- Task instructions: As you write out the lines from the one containing "Click the Montenegro flag icon" through the last line of the records, keep them exact and leave out pictures.
___ Listed records ___
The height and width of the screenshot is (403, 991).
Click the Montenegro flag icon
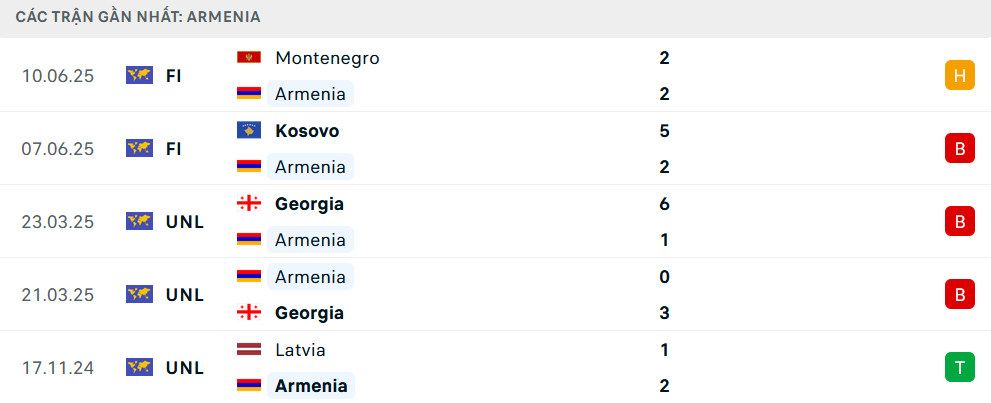coord(248,58)
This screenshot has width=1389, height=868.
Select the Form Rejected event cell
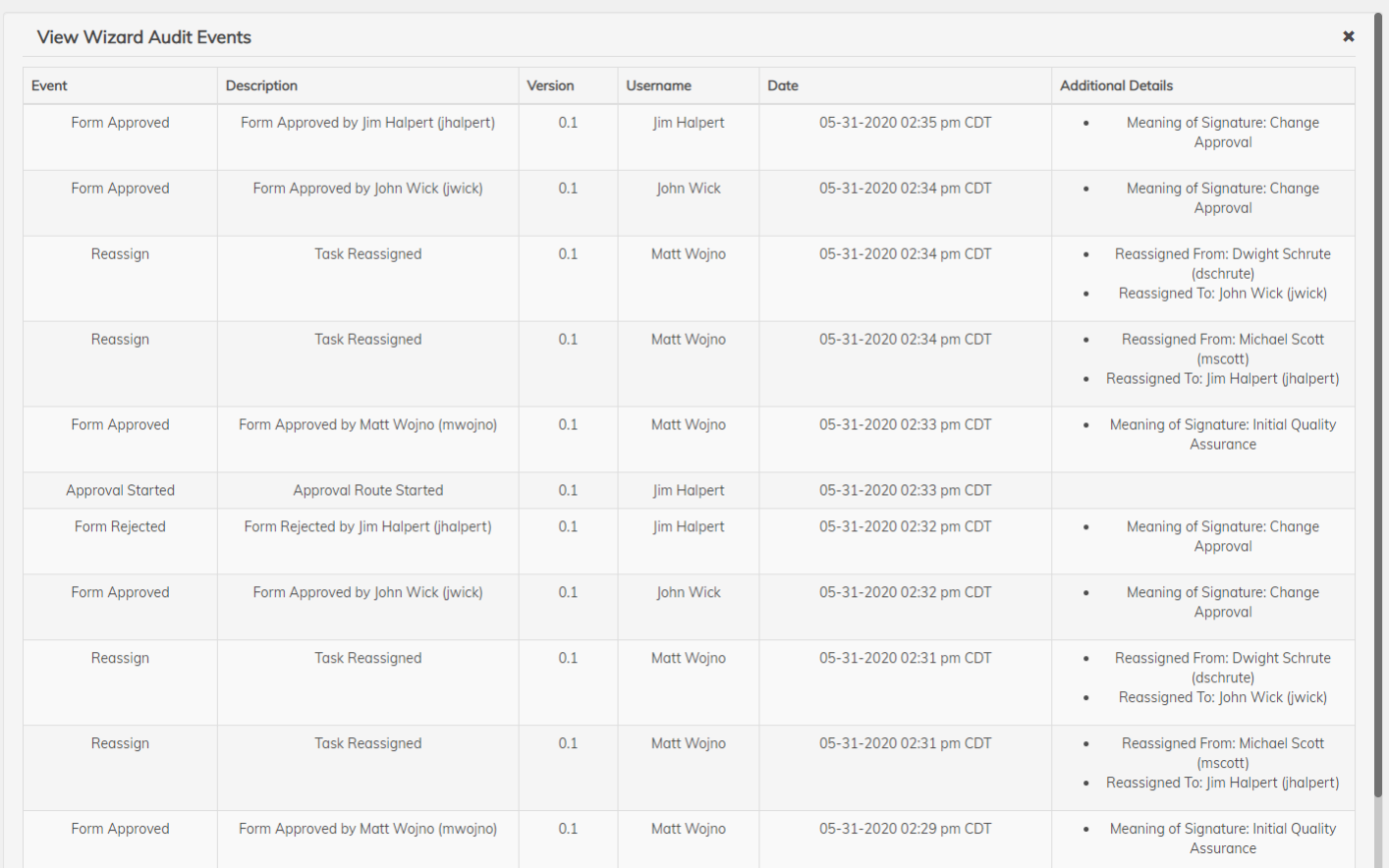pyautogui.click(x=120, y=526)
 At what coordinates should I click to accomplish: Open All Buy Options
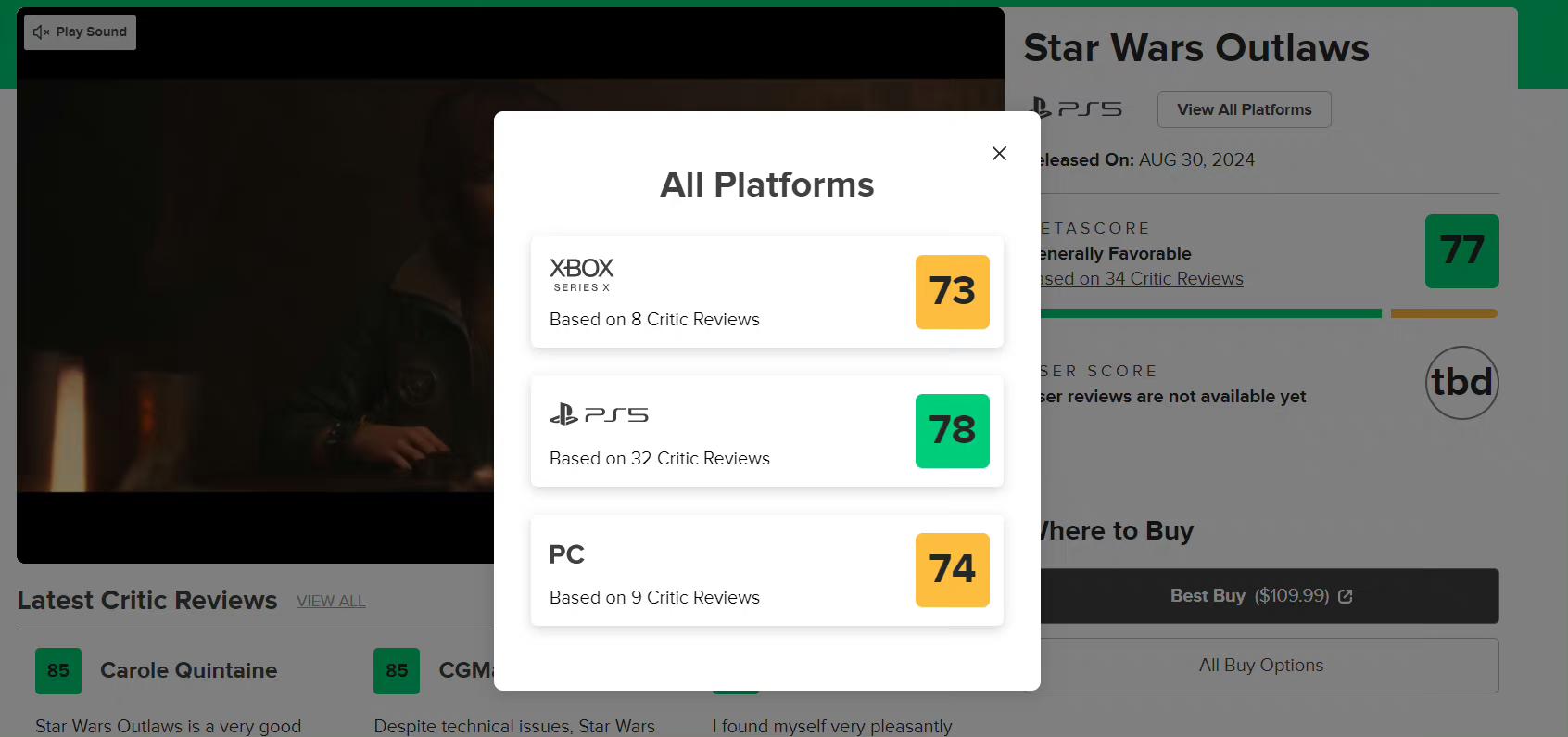click(1261, 666)
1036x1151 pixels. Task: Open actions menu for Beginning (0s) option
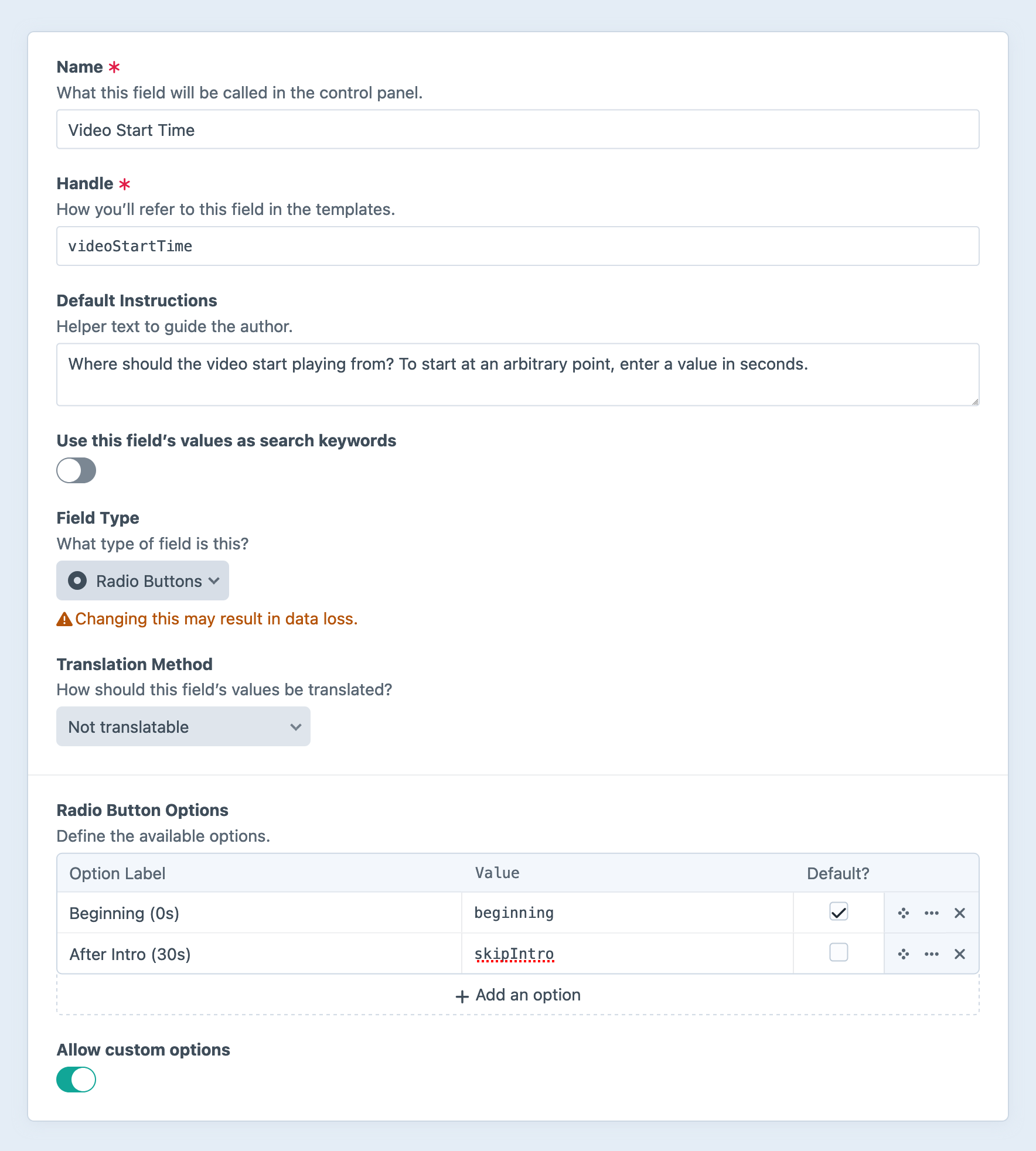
___
- Written response:
Click the Montenegro flag icon
coord(248,58)
This screenshot has width=1389, height=868.
Select the Form Rejected event cell
pyautogui.click(x=120, y=526)
 At what coordinates should I click to accomplish: Open All Buy Options
click(1261, 666)
1036x1151 pixels. Task: Open actions menu for Beginning (0s) option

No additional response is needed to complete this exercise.